Die Einführung von Fremden Arten

Menschen brachten Arten in Gebiete, in denen sie natürlicherweise nicht vorkamen. Auf kleinen Inseln richten dabei fremde Arten oft die größten Schäden an.

Hawaii ist auf den ersten Blick ein Tropenparadies. Doch nur wenige wissen, dass die meisten Arten eingeführt sind.

Es gab so viele Neuansiedlungen von Pflanzen und Tieren auf Hawaii, dass die meisten einheimischen Arten verdrängt wurden und oft ausstarben. Die wenigen einheimischen Arten, die in der Flut der Neuankömmlinge überlebten, zogen sich auf die entlegenen Bergspitzen zurück.

Von den ursprünglich 100 Vogelarten auf Hawaii sind mehr als die Hälfte inzwischen ausgestorben. Die meisten anderen sind stark gefährdet.

Australien ist mit seiner abgelegenen Lage und einzigartigen Pflanzen- und Tierwelt ein anderes Beispiel für die Folgen der Verbreitung fremder Arten.

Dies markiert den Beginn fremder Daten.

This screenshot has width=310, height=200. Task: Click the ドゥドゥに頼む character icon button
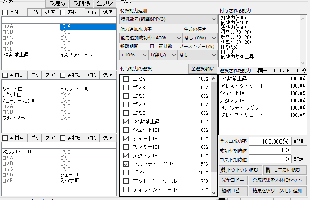click(x=240, y=170)
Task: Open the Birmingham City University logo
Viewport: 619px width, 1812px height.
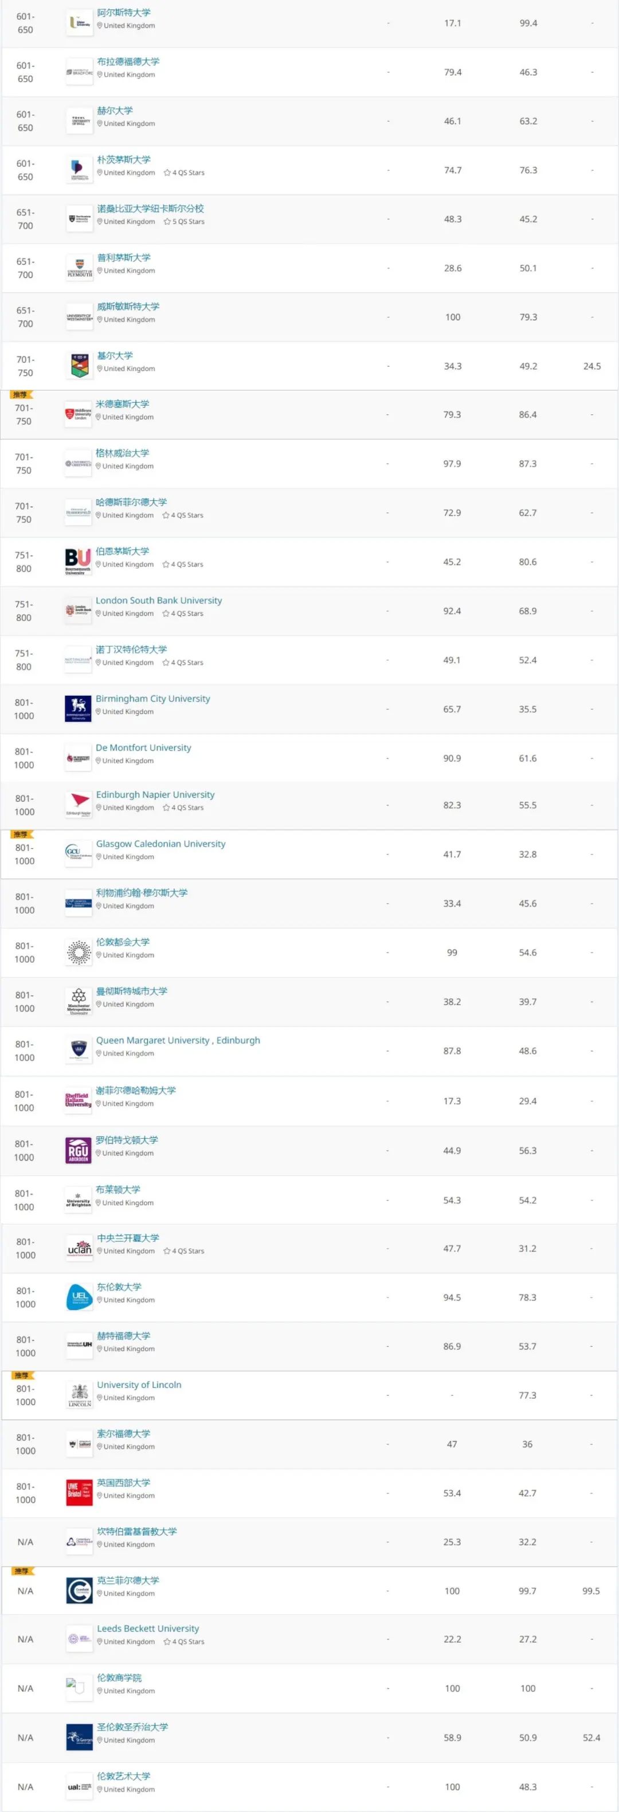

Dramatische Folgen hatte hier die Einführung des europäischen Kaninchens. Ohne natürliche Feinde und Krankheiten kam und kommt es unter den Kaninchen immer wieder zu regelrechten Bevölkerungsexplosionen.

Sie fressen dann auf Quadratmeilen jeden Grashalm ab und verursachen Hungersnöte unter den einheimischen Tieren. Letztendlich fallen sie selbst ihrer Verwüstung zum Opfer und verhungern zu Millionen. Bis es zu der nächsten Welle der rasanten Vermehrung von Kaninchen kommt.